*Dataset items*:
++++++++++

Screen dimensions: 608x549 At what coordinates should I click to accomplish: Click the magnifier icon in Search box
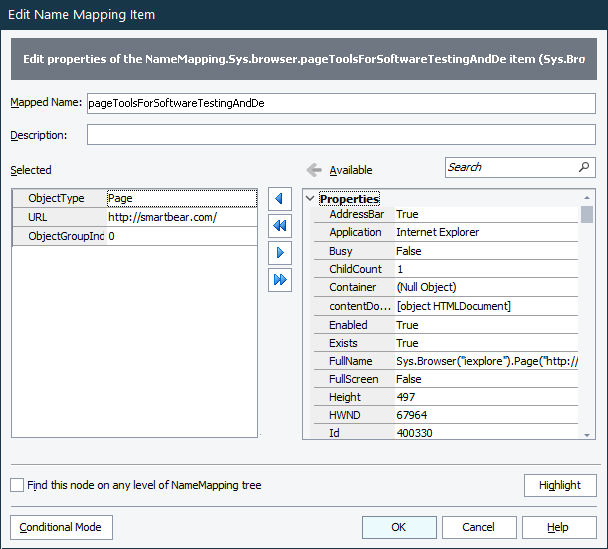click(585, 167)
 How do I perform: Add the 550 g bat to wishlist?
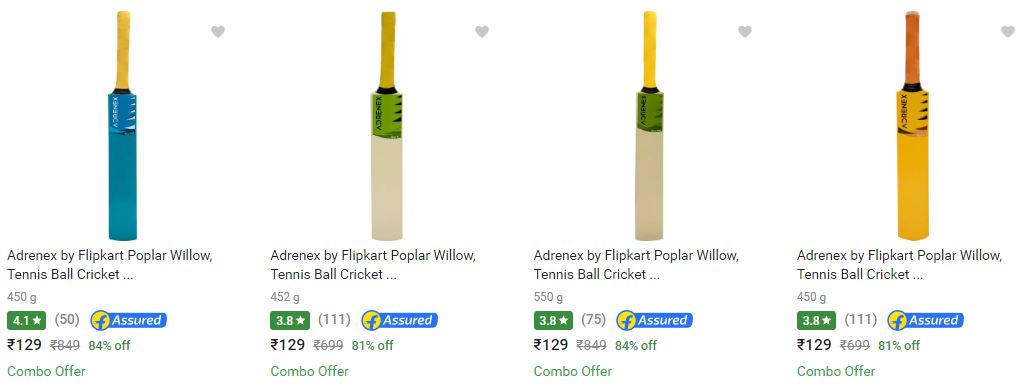745,31
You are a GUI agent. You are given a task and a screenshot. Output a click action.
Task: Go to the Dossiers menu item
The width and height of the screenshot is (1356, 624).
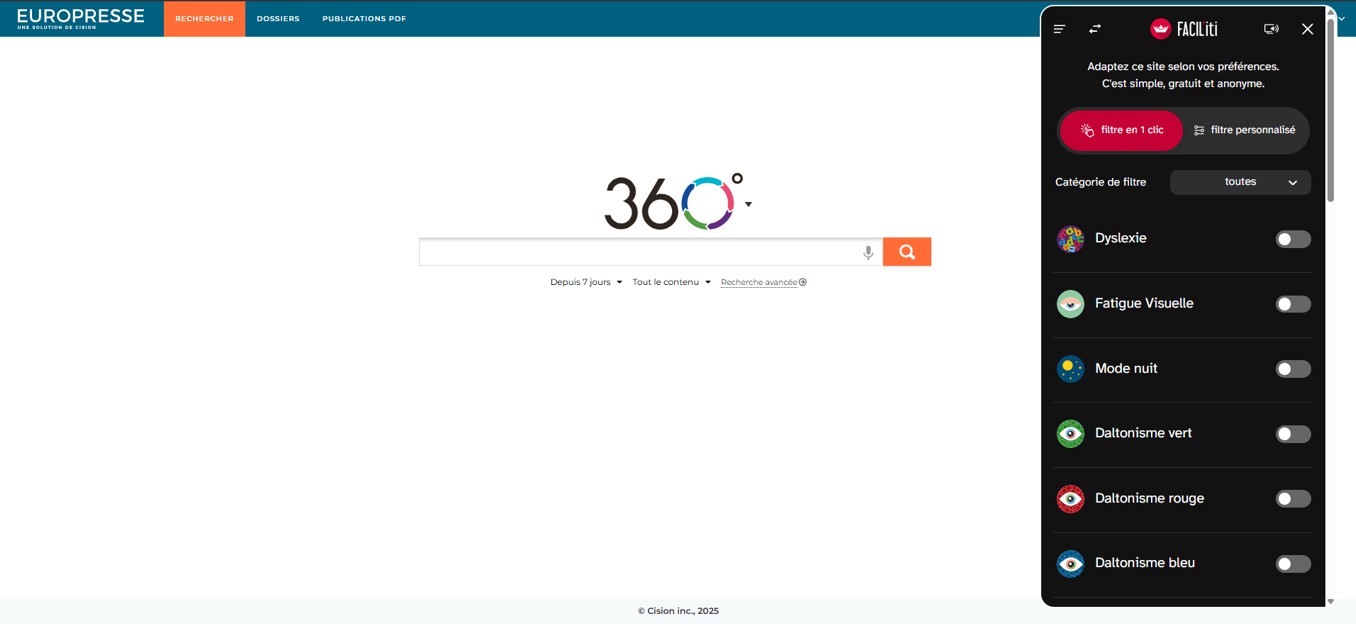click(x=278, y=19)
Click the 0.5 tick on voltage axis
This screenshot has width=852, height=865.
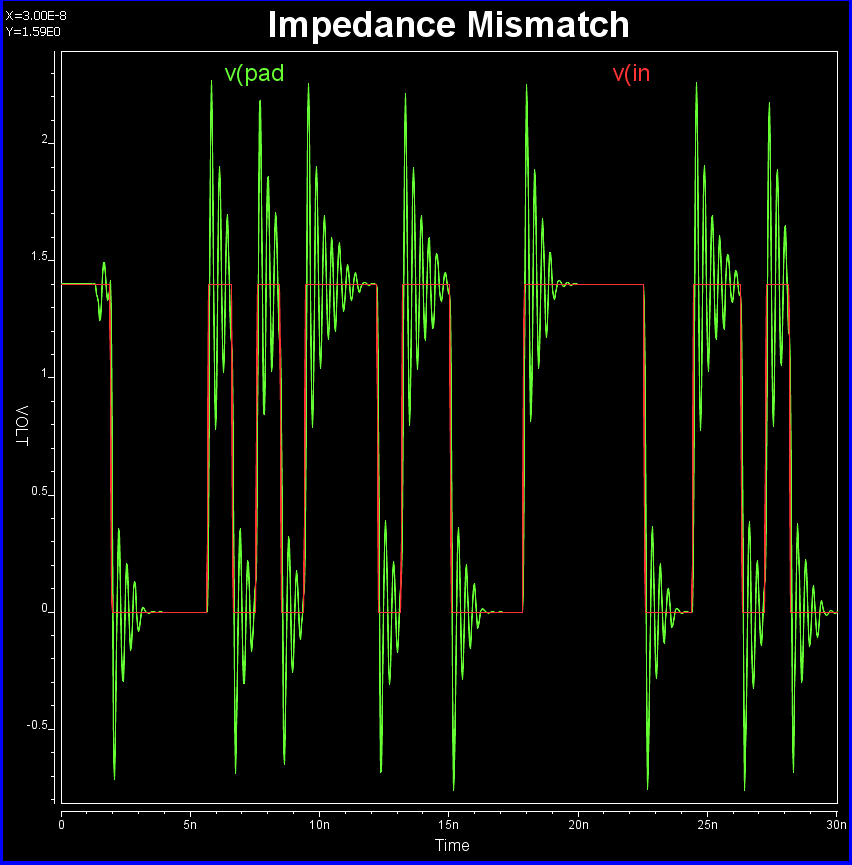click(40, 491)
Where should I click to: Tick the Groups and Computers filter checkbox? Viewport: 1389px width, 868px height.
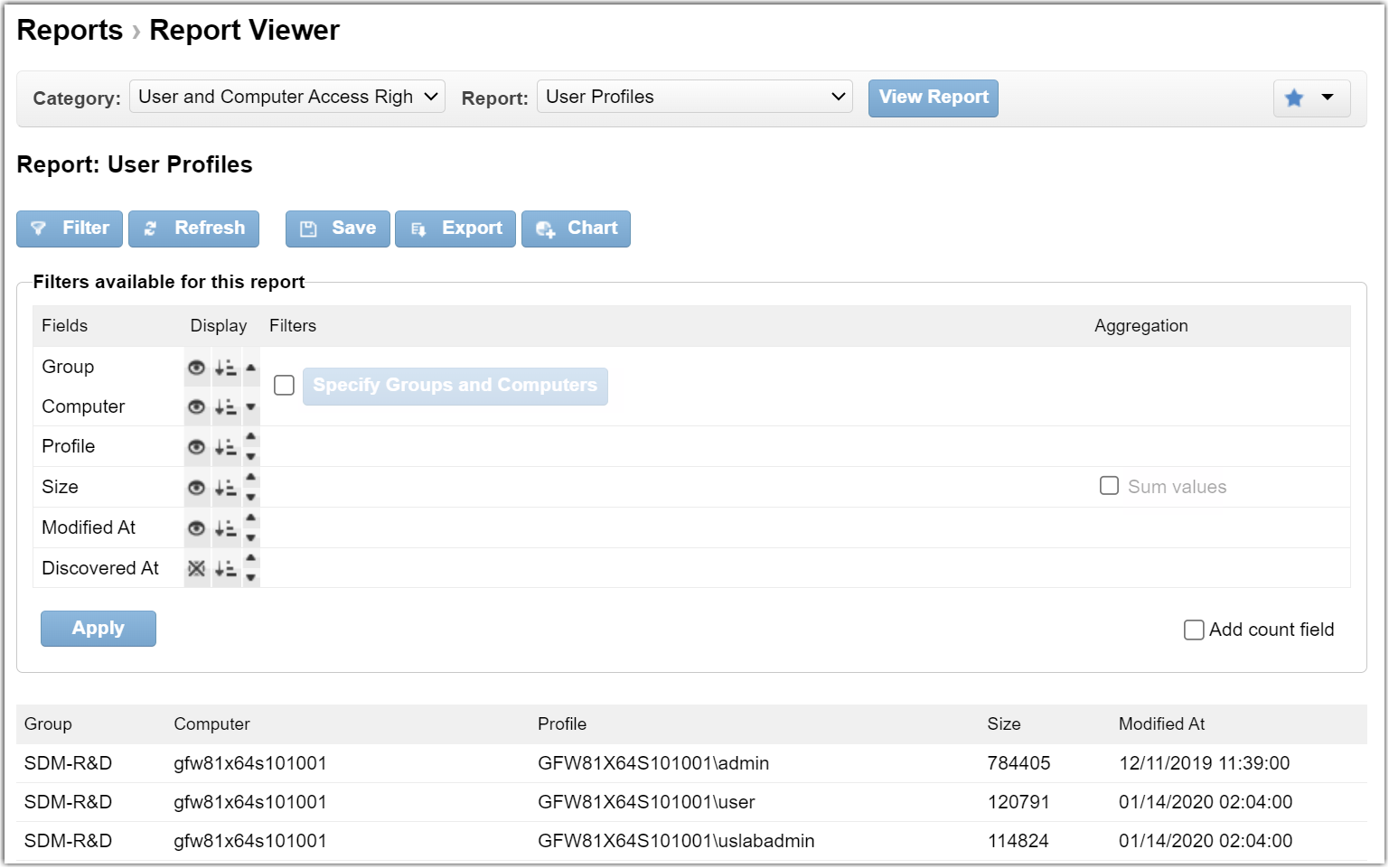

++++++++++

*Description of the task*: Every entry above needs to be duplicated precisely, and none of the pictures should appear.

*Result for this task*:
Screen dimensions: 608x549 At what coordinates should I click to accomplish: Click the magnifier icon in Search box
click(585, 167)
 How do I perform: Add the 550 g bat to wishlist?
745,31
You are a GUI agent. You are given a task and a screenshot. Output a click action.
Task: Go to the Dossiers menu item
The width and height of the screenshot is (1356, 624).
click(x=278, y=19)
Click the 0.5 tick on voltage axis
This screenshot has width=852, height=865.
click(40, 491)
Where should I click to: Tick the Groups and Computers filter checkbox? Viewport: 1389px width, 868px height.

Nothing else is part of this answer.